Fargate and Cribl (Stream): How We Got It Working

Fargate and Cribl (Stream): How We Got It Working

Oct 2, 2023 Page Glave

There has been (and will be) a lot of talk about the ever-growing data companies are generating and the need to monitor it. Log centralization, SIEM (Security Information and Event Management), and the accompanying price tags have many looking to get better control over log ingestion. Cribl offers Stream as an observability pipeline that gives you much more control over the flow and structure of logs than typically available with ingestion to SIEM.
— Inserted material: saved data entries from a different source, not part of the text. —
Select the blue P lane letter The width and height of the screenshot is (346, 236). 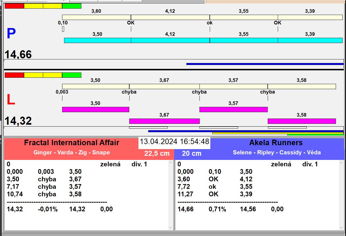click(11, 34)
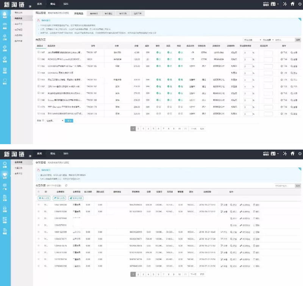Image resolution: width=303 pixels, height=286 pixels.
Task: Click the magnifier view icon in product row 1187
Action: 292,52
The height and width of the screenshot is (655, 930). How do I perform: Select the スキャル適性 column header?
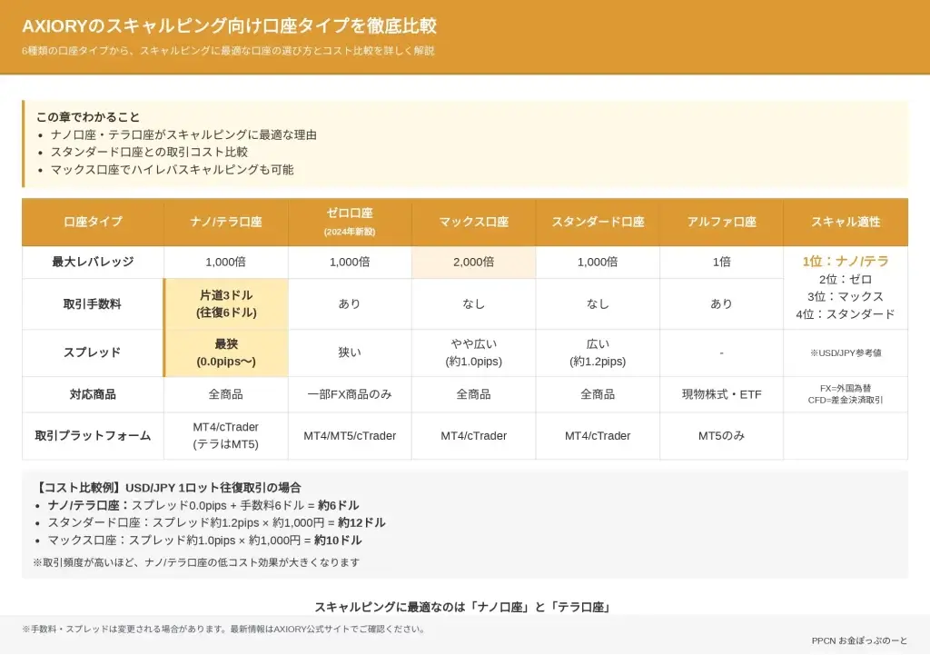click(845, 222)
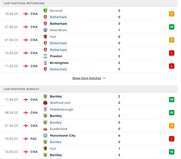
Task: Click the green W badge for Sheffield Utd match
Action: (171, 100)
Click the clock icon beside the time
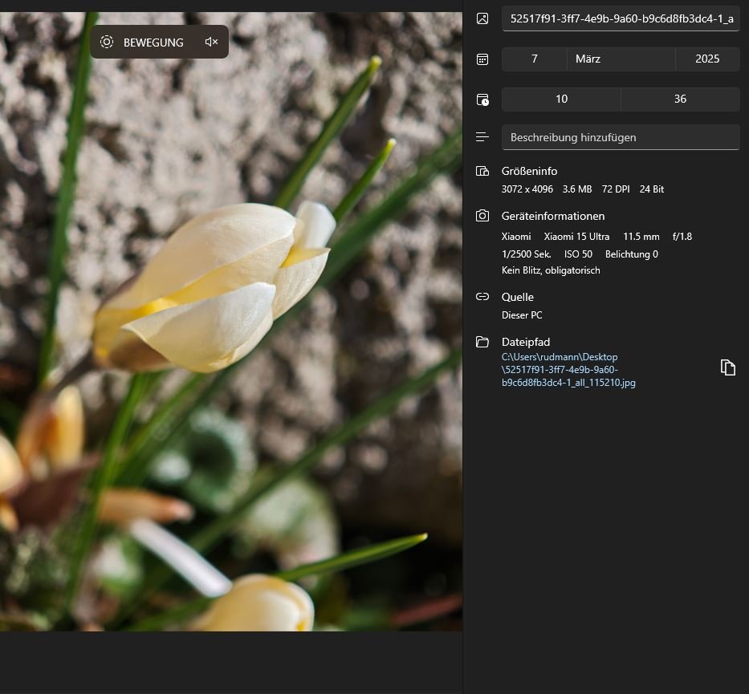The width and height of the screenshot is (749, 694). pyautogui.click(x=482, y=99)
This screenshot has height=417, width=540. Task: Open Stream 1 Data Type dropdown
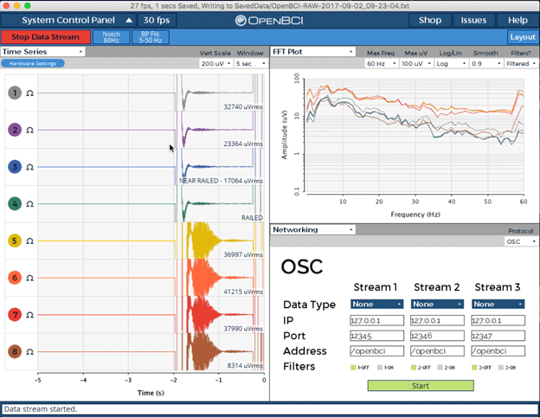pos(376,304)
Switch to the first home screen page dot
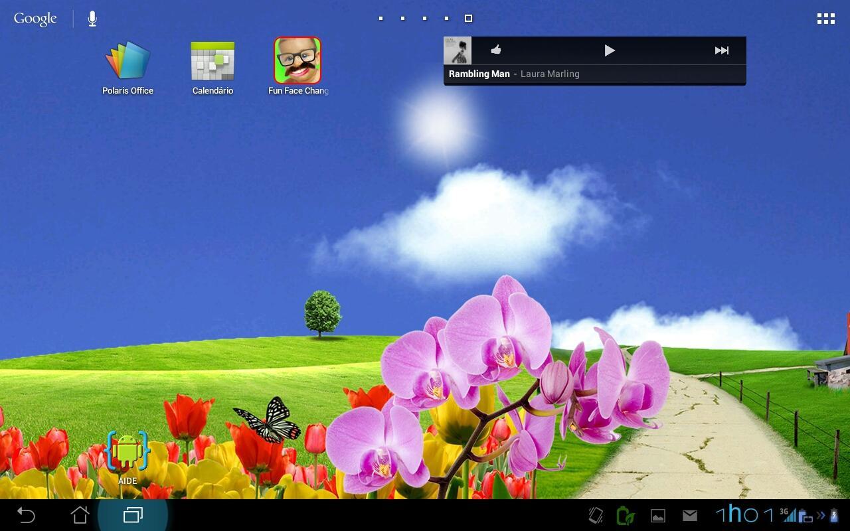The image size is (850, 531). point(381,18)
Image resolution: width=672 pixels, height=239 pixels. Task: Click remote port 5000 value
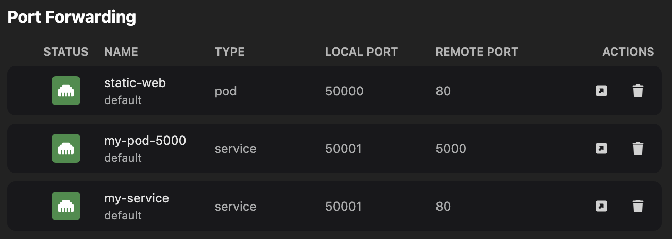(x=451, y=149)
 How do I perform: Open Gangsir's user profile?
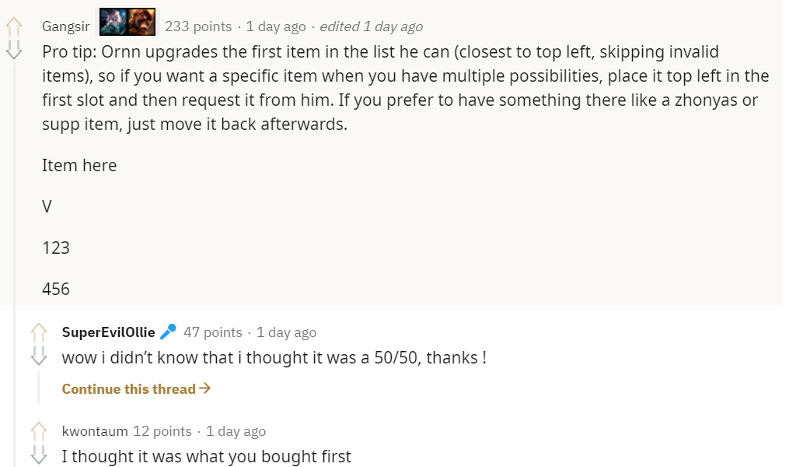pos(65,26)
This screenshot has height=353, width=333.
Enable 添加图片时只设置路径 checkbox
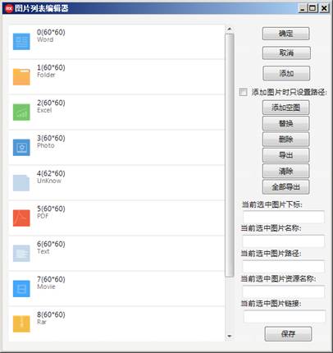pos(243,92)
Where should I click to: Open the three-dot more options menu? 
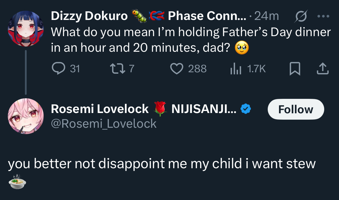(323, 16)
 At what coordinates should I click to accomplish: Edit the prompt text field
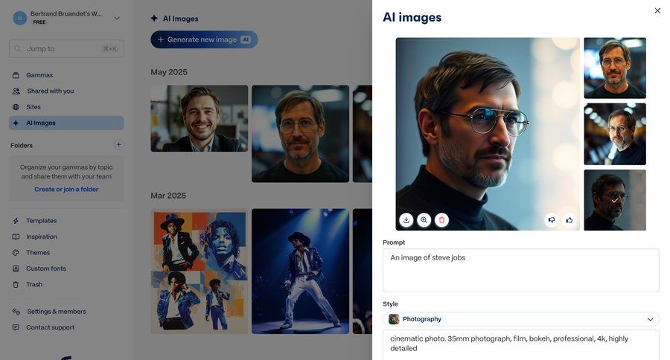click(520, 270)
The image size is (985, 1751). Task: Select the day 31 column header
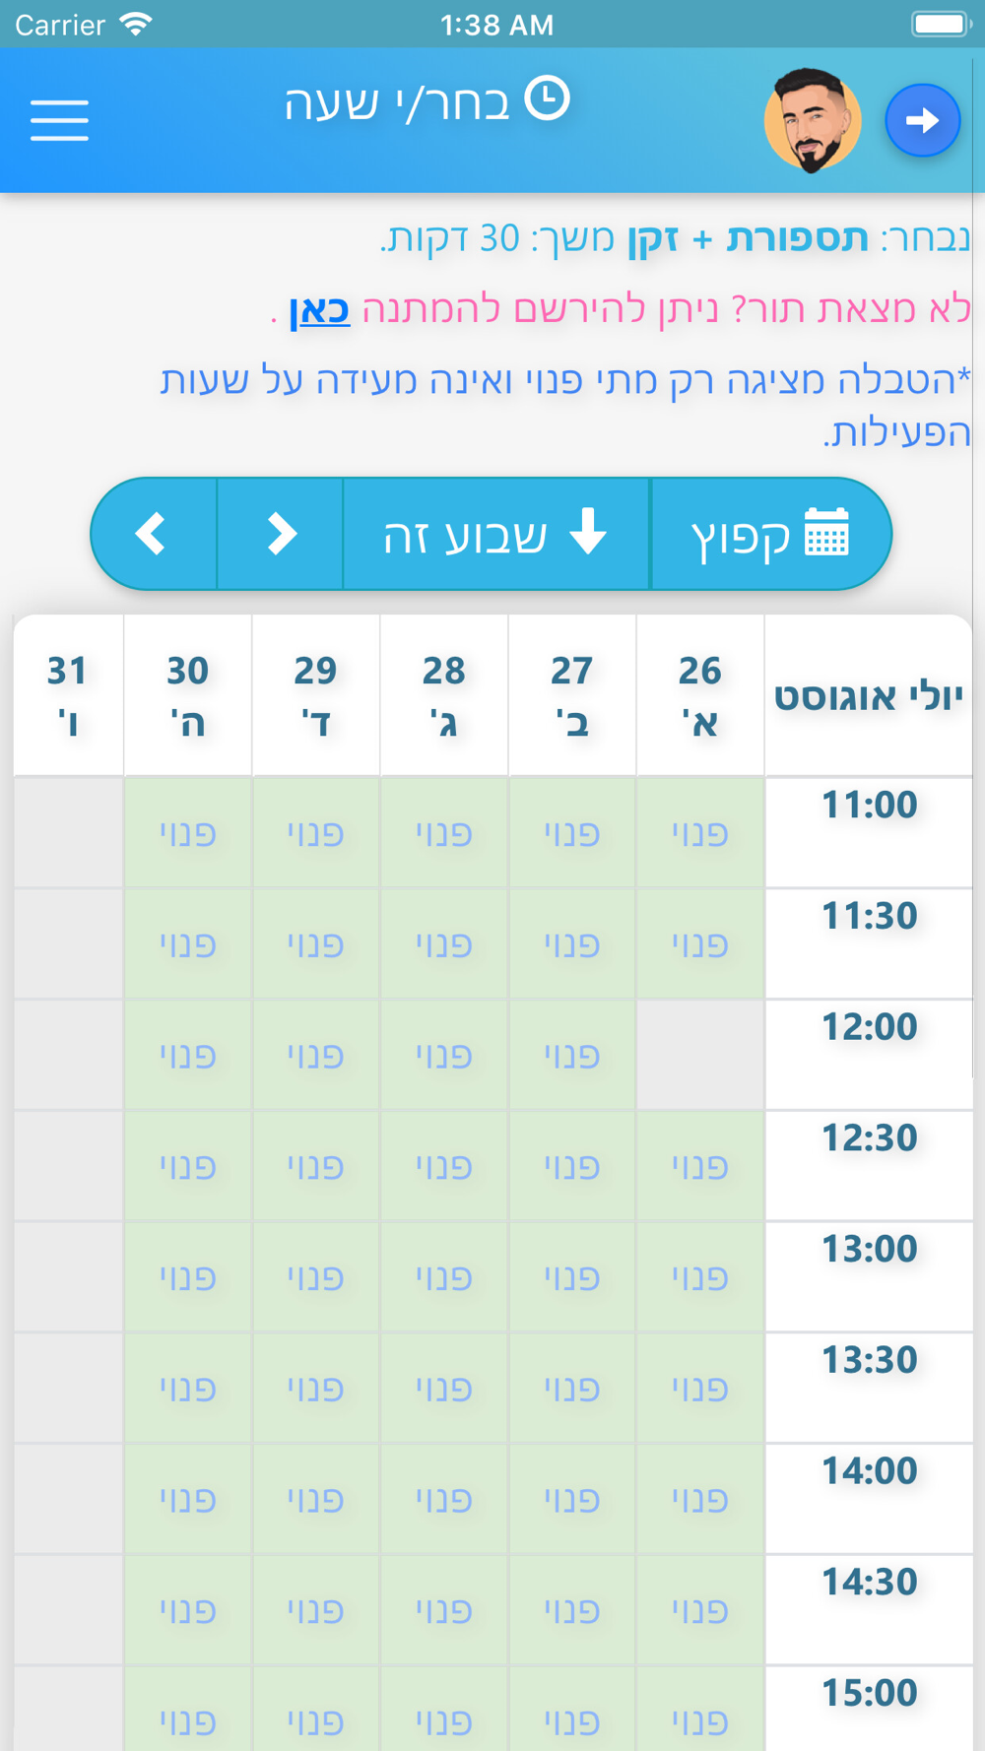(68, 695)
One of the nice things about Panther (our SIEM – learn more here, here, and here) is that you can ingest whatever you get to an S3 bucket. We have handled custom ingestions with AWS Lambdas, and while that worked well, the logs were not always as pretty as we would have liked. JSON is great, but sometimes things come in nested more than works easily for detections or have information that could be organized better.

That’s where Cribl Stream (Cribl) comes in. We can use it to bring the logs in, shape them as we see fit, and ship them on to wherever. For the most part, that means an S3 bucket. With Cribl, we are able to easily archive data to replay to Panther later, process the logs to make them more usable, and just about anything else we want to do. There are a ton of options, and for most of those, you should go to the Cribl resource page. The Sandbox and Cribl University are especially helpful.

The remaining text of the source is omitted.